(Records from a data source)
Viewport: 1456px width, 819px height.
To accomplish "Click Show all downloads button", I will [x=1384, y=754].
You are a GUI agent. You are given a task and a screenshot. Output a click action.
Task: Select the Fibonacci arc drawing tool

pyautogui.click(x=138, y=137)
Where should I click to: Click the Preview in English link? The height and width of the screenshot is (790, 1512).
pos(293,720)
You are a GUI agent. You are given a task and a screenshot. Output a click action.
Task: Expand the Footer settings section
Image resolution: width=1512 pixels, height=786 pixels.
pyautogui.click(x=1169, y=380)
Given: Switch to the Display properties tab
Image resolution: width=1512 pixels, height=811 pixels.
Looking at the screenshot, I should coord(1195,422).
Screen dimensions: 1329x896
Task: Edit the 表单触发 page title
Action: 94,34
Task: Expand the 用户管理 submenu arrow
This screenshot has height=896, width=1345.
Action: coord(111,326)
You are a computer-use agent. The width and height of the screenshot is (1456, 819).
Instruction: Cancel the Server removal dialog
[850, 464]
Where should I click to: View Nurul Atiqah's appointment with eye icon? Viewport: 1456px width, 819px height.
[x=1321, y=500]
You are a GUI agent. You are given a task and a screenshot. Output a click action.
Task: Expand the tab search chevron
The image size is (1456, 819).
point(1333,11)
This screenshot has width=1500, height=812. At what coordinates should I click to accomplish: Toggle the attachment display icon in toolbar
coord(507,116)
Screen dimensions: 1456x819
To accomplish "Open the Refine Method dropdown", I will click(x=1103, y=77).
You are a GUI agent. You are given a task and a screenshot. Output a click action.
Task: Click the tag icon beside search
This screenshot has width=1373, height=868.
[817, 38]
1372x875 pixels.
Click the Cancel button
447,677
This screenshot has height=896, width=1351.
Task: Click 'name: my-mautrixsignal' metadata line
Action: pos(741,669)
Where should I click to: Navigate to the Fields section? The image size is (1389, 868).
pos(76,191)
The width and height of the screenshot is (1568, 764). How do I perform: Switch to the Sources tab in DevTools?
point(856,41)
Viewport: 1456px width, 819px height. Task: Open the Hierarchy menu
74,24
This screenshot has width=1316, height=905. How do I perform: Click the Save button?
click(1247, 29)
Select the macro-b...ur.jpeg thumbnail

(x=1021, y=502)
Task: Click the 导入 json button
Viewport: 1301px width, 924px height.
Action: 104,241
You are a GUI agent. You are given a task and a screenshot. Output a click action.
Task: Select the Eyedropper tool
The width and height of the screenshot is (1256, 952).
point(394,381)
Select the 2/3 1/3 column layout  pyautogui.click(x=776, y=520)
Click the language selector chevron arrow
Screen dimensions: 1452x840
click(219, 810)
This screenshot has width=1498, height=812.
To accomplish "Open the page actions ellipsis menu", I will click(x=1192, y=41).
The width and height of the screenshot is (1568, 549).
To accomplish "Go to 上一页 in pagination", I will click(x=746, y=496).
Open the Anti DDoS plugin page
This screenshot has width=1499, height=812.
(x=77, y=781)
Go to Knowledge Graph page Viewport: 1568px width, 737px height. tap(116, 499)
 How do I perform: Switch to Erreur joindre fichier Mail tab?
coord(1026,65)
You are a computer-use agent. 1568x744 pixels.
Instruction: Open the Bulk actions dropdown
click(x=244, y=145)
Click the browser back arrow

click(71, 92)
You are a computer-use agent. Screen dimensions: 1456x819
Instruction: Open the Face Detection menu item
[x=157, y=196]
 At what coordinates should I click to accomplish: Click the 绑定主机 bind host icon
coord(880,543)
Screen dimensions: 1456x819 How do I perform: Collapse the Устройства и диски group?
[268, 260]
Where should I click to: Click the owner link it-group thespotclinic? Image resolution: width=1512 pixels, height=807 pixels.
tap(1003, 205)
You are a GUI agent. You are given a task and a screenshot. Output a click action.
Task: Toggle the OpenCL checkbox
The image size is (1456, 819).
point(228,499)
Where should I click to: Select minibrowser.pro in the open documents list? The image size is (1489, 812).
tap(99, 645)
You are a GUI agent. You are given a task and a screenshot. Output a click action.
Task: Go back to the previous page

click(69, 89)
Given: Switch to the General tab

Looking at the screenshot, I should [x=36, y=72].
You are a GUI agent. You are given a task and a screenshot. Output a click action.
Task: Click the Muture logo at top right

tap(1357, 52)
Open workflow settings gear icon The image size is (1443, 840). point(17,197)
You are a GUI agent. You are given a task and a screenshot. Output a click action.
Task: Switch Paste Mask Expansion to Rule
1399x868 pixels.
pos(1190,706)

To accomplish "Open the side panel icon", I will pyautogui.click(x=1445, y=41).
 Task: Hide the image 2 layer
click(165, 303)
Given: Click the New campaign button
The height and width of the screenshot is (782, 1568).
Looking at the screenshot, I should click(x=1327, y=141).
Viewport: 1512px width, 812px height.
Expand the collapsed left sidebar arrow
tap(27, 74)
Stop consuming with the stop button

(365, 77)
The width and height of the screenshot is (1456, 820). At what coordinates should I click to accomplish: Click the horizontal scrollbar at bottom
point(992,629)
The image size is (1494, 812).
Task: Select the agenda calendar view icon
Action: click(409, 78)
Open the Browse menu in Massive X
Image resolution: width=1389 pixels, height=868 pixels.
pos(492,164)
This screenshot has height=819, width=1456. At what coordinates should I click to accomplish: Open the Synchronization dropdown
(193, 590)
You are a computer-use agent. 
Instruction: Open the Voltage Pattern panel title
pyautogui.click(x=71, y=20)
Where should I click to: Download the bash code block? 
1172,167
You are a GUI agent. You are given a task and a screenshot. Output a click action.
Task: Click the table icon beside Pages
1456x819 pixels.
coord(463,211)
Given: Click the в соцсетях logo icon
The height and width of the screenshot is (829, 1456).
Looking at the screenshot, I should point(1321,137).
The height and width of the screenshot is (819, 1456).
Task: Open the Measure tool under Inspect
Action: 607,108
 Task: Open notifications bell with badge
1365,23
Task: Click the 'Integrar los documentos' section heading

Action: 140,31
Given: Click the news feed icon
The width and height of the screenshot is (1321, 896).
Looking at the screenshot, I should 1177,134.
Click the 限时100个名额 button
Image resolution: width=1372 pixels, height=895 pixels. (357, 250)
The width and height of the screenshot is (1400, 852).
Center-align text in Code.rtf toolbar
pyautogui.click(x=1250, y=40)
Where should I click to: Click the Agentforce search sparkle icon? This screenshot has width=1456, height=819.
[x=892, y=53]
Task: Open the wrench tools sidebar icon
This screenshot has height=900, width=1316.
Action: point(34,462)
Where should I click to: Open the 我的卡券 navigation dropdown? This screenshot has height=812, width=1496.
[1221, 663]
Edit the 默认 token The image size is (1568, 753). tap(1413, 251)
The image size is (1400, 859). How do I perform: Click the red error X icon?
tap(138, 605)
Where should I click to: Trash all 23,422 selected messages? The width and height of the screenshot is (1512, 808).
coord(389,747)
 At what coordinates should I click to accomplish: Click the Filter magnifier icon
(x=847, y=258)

## REQUIRED WORK
On how many lines of the data does the word "beside" appear? Only the number is wanted.

## RESPONSE TO THE TASK
2